For those of you who are too jaded to enjoy a good romantic comedy, stop reading now. If you like a by the numbers romance, go elsewhere for your entertainment, and if you are expecting happy endings in life, maybe this isn’t the film for you (or maybe, just maybe, it is).
Director David O. Russell’s follow up to The Fighter is the exquisitely funny and uniquely conceived romantic comedy Silver Linings Playbook. It tells the story of former teacher Pat Solitano (a smashing Bradley Cooper) and his relationship with Tiffany (always outstanding Jennifer Lawrence), as they find a way to connect in the hopelessness of loss and despair.
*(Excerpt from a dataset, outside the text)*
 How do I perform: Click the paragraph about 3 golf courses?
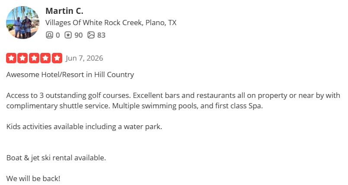173,101
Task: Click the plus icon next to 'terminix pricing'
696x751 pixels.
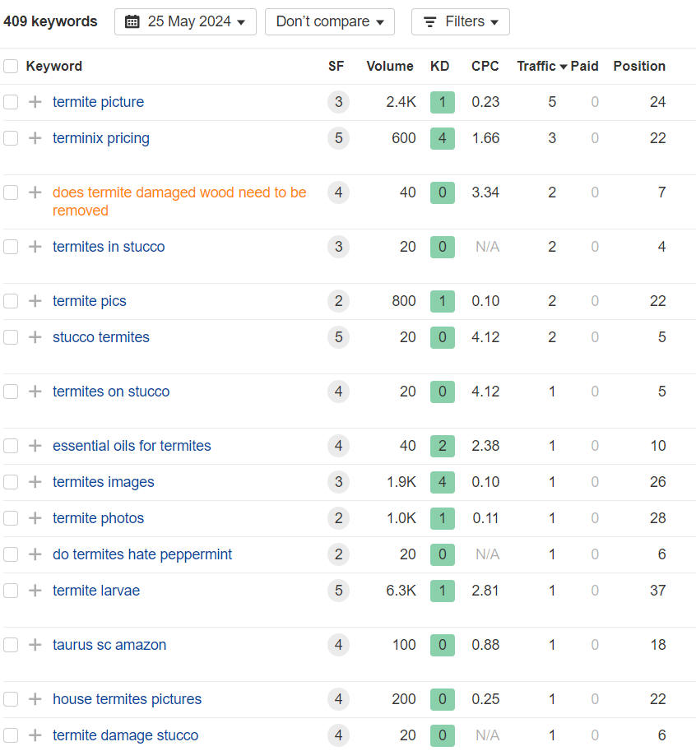Action: coord(35,138)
Pat is a bipolar fellow who has just been released from a mental institution where he was sent after severely beating the man whom he caught having sex in the shower with his wife Nikki (Brea Bee), while their wedding song ("My Cherie Amour” by Stevie Wonder) was playing on the stereo. Nikki has a restraining order but that doesn’t stop Pat from wanting to see her and get back with her, but she has moved away and there is seemingly no way to connect with her again.
Enter Tiffany, a young widow who lost her police officer husband in a traffic accident. Tiffany handled her grief by becoming a nymphomaniac, and half of the town seems to be texting her for an encounter. She is trying to stop this behavior when she meets Pat at her sister’s house, and they start to form a stilted kind of friendship based on a love of jogging around the neighborhood.
Pat has moved back home to the suburbs of Philadelphia to live with his parents Pat and Dolores (Robert DeNiro and Jackie Weaver). These people are dealing with their own issues because the senior Pat has lost his job and is working as a bookmaker, with a goal to raise enough money to open a restaurant. Pat sleeps in his old room and reads A Farewell to Arms voraciously to the last page, and then reacts so violently to the ending that he throws the book through the bedroom window (Hemingway sometimes has a way of doing that to you).